Званцев тоже покраснел как рак. Какая-то язвительная отповедь уже трепетала на его языке, но следователь мгновенно погасил зреющую ссору:
— Мы не будем пока вдаваться в моральные оценки происшедшего. Мы должны разбирать и оценивать только голые факты.
— Факты… — Званцев презрительно сощурился. — С Хамфри мы тоже начинали с малых доз. Потом Ольгин настоял, чтобы мы их увеличили.
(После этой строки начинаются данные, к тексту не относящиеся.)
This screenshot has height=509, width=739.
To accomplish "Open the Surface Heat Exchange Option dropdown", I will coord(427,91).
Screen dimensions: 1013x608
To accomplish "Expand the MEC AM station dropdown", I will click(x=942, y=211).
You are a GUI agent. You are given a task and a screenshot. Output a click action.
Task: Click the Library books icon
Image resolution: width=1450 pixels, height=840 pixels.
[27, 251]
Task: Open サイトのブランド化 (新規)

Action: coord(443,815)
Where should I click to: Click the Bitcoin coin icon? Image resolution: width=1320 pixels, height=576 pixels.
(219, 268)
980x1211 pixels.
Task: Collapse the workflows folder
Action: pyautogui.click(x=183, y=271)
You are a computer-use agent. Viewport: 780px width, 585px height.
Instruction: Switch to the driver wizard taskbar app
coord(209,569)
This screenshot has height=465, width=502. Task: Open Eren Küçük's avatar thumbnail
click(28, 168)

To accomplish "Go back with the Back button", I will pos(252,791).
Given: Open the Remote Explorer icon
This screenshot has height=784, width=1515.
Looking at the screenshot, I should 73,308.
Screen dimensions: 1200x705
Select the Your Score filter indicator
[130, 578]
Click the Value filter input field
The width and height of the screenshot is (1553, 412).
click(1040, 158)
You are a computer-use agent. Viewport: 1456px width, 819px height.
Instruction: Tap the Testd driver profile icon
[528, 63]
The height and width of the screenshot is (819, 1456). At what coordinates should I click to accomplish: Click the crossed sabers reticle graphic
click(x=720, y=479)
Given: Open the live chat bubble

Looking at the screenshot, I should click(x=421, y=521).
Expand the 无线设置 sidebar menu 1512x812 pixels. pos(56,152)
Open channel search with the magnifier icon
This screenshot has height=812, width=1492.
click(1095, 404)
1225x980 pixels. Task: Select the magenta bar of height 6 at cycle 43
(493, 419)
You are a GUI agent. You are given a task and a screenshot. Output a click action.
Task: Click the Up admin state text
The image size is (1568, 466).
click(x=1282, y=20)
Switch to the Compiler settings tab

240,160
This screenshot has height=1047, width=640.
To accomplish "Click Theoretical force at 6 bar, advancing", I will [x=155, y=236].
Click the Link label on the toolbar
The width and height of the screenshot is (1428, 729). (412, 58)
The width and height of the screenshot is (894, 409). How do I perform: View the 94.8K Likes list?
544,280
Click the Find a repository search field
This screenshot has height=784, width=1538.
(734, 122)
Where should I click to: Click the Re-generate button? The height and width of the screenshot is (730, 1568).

В последний раз мы дошли до максимума. Однако делали инъекции с определенной очередностью, через определенное количество времени. Так достигался наилучший вариант при сканировании. Видимо… этот же вариант был повторен Ольгиным и на себе: серия инъекций, строгий временной график, а затем наступал результат. Какой — не знаю, не спрашивайте. Ведь я и понятия не имел об этом, даю слово!
— Мы верим вам, — успокоил его следователь. — Но что же будет дальше?
— Ничего. А что может быть дальше? На нашей программе теперь поставлен крест. Да и препарата у нас нет больше. — Званцев снова встретился взглядом с начальником отдела убийств.